Friday, June 15, 2012

A year off to think (part the second)

So in the summer of 2003, I packed up my teaching stuff for the first time and left for a 2 1/2 week solo trip to Europe (that's a whole post of its own).   When I returned, we had about two weeks to pack up our two separate apartments and haul it across the country.  We were in a bit of a hurry because we still had not heard if our teaching licenses had transferred so we had no jobs.

A very long story short, we were both unemployed until November when I found a full time job teaching elementary general music grade 3-5.  I spent most of that year surviving on lesson plans and games I acquired during student teaching (thank God for Eileen Treusch....), and learning about the still very much segregated city of Chicago.  In December, Tyson was found by a "headhunter" (recruiter) for Chicago Public Schools.  The recruiter (a balding Italian man who interviewed us at a restaurant in Cicero over a plate of lasagna....you can't make this stuff up....) guaranteed Tyson a job as a regular band teacher after he worked that year as a building sub, a position we had never heard of---basically, so many teachers call in sick every day, that the individual buildings actually have to employ full time subs to cover classes.   He recommended me for a full time choir job at a high school, which I started that following September.  My third job in as many years.  I had four beginning choirs of anywhere from 35-45 students, and one class of mostly seniors for Music history/appreciation of about 40, where I was able to develop a decent high-school curriculum and keep my philosophy intact.

What we learned in those two years out in Chicago was this:

1) A majority of primary schools in CPS are K-8, and whether they have music is hit and miss.  There are no ensembles for grades 6-8, generally.  This only applies to neighborhood schools, though, not the magnet or charter schools.
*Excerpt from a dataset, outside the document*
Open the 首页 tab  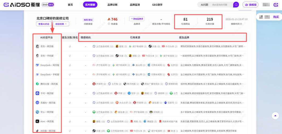(70, 5)
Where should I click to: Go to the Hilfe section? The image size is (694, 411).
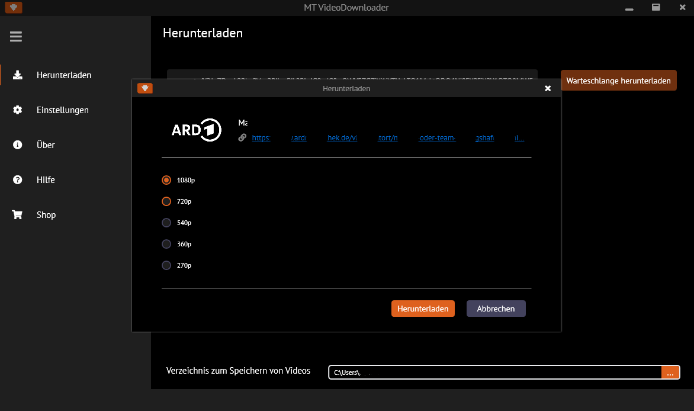(x=46, y=179)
2) Because of the inconsistency of music instruction at the primary level, students do not start ensembles until high school.  Beginning band with 9th grade gang bangers.  Wrap your head around that....

3) Principals have absolute power, private industry style, over their teaching staff.  On the surface, this sounds like a libertarian dream come true.  But what actually happens is this:  If you don't do as you are told, you will find yourself "laid off" regardless of years of experience, effectiveness with the students, accomplishments or progress made. You get "volunteered" for extra duty and not paid for it.  You get suspended without pay for an accusation---even when there are multiple witnesses that contradict the accusation.  You can have all of your fundraising money wiped out because the principal needed it for some other activity. 
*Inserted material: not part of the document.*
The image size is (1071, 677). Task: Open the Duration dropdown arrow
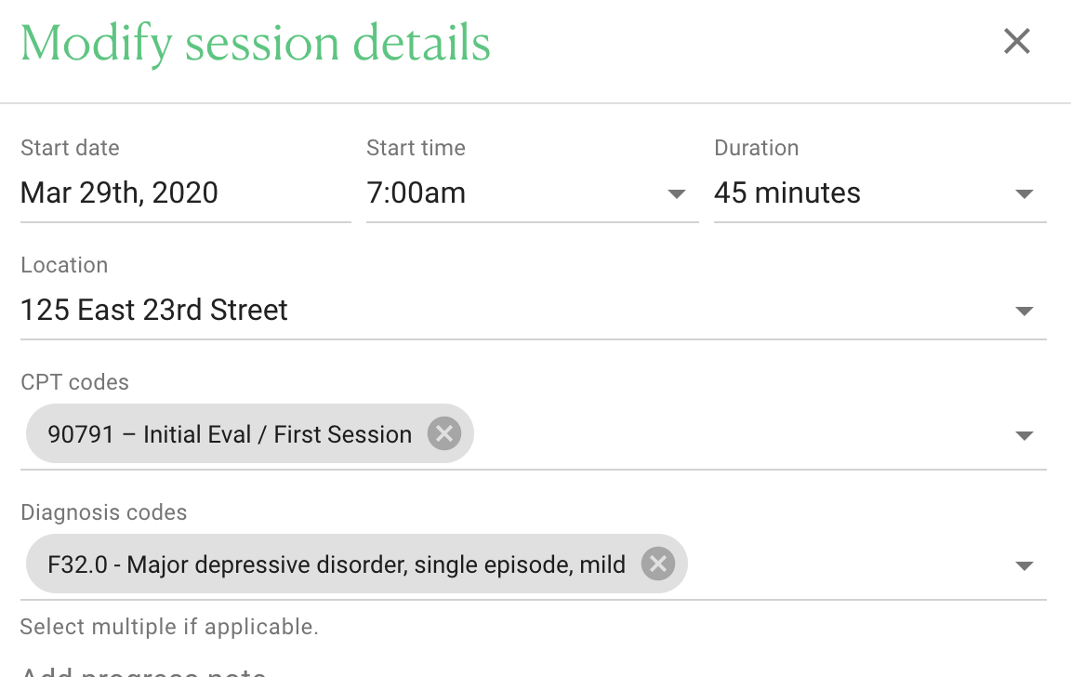click(1024, 194)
4) If the superintendent (Chief Educational Officer, or CEO) doesn't even know all the principals by name, you as a teacher are a nameless statistic and number, as are the kids.  Everything and everyone depends, lives and dies by the paperwork.  Phone logs, lesson plans, discipline, memos, reminders paper paper paper paper paper paper everything (because if you're lucky you have ONE computer per subject department, and if you're REALLY lucky it's hooked up to the internet.  Our music department had one phone to share between the four of us, and it was in my office.  Tyson's entire floor had no phone, they had to go downstairs to the math office). You are a cog in a machine.  Period.

5) To survive in this environment (forget actually being effective), you have to avoid the teachers who have burned out and have nowhere else to go.  You have to mentally shut the kids out at the end of the duty day, because there is so much need you could never hope to come close to meeting it.   Or you have to pick and choose which kids to help, like triage in an emergency room.  Pick and choose based on who you think might make it.

In the end, we decided that if we continued to teach in CPS, we would both quit teaching within a few years, so we both started applying for jobs in the suburbs, around Seattle, and around Portland.  By August (the end of Tyson's second summer at Northwestern, and the end of my first) I had secured a job at a brand new middle school in Longview, WA, and we packed up our things into a moving truck and came home to the Pacific Northwest.